Cybersecurity in 2026 Will Be Defined by Quiet Failures and Loud Extortion - LevelBlue
- Cyber Jack

- 4 days ago
- 3 min read
By the time a ransomware demand flashes onto a screen, the damage has usually already been done. In 2026, that gap between intrusion and impact is expected to widen, not shrink, as attackers refine how they break in, move laterally, and siphon data long before defenders realize anything is wrong.
Ransomware is no longer a chaotic smash-and-grab operation. It has matured into an efficient criminal economy with specialization, tooling, and repeatable playbooks. According to Ziv Mador, VP of Security Research at LevelBlue SpiderLabs, that economy is only getting stronger.
“Ransomware attacks will continue and intensify as they have become one of the best money machines for cybercriminals,” Mador says. “These gangs will expand the techniques they use for network infiltration, lateral movement, and data exfiltration. We shall see this ecosystem of ransomware groups and their affiliates continue to thrive, with new players occasionally emerging.”
That expansion is not just about new malware strains or flashier extortion tactics. It is about precision. Attackers are becoming more selective about how they gain initial access, increasingly targeting the parts of infrastructure that organizations expose to the internet by necessity.
Public-facing systems have always been risky. In 2026, they are expected to become the primary battleground.
“With cybercriminals continuing to compromise different organizations for ransomware attacks and other motives, we shall see their efforts continue to target publicly facing devices,” Mador says. “That includes servers such as Firewalls, VPN, Web servers, and cloud instances, as well as IOT devices. Any publicly accessible interface may be used for the initial infiltration. With the help of AI, we may see more focus by cybercriminals and nation-state agencies on these devices.”
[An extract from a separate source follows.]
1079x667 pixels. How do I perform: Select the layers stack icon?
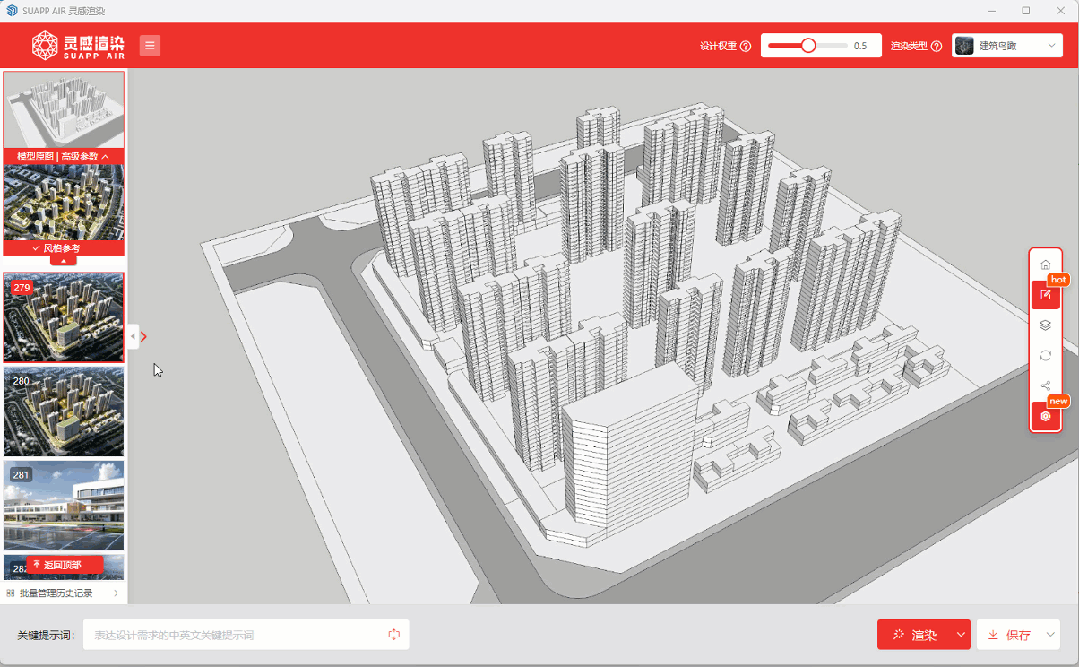pyautogui.click(x=1045, y=325)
This shift reflects a broader reality of modern IT. Organizations can lock down endpoints and train employees, but they cannot hide firewalls, remote access gateways, APIs, or cloud control planes. These systems sit at the edge of the network, often patched unevenly and configured under pressure. AI-assisted scanning and exploitation lowers the cost of finding weak points at scale, allowing attackers to move faster than traditional vulnerability management cycles.
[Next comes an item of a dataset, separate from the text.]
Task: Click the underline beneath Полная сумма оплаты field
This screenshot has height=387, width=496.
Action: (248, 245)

While ransomware grabs headlines, another class of risk is quietly building beneath the surface. The internet itself runs on a small number of core protocols that rarely attract attention until something breaks. In 2025, DNS failures and misconfigurations repeatedly disrupted services at scale. That pattern is expected to continue, but with a twist.
Ed Williams, Vice President at SpiderLabs Consulting EMEA for LevelBlue, says the next wave of risk may come from even deeper layers of internet plumbing.
“The old adage ‘it’s always DNS’ reared its ugly head in 2025,” Williams says. “We can assume that cloud migration will continue at pace, which will put extra strain and scrutiny on core Internet technologies like DNS and SMTP. By 2026, the spotlight could shift to BGP and PKI, the hidden systems that route nearly all internet traffic and secure every encrypted connection, where one small mistake could cause an even bigger outage.”
These systems are rarely attacked directly. Instead, they fail through misconfiguration, expired certificates, routing leaks, or trust chain errors. As more organizations push critical workloads into the cloud, those failures can cascade globally in minutes. The result is not stolen data but something equally damaging: widespread downtime, broken trust, and invisible fragility.
Taken together, the predictions point to a cybersecurity landscape defined less by novelty and more by pressure. Ransomware operators will keep professionalizing. Attackers will continue to exploit what must remain exposed. And the foundational systems of the internet will be pushed closer to their limits.
In 2026, the biggest security incidents may not come from exotic zero-day exploits. They will come from familiar technologies under unfamiliar strain, failing quietly until the consequences become impossible to ignore.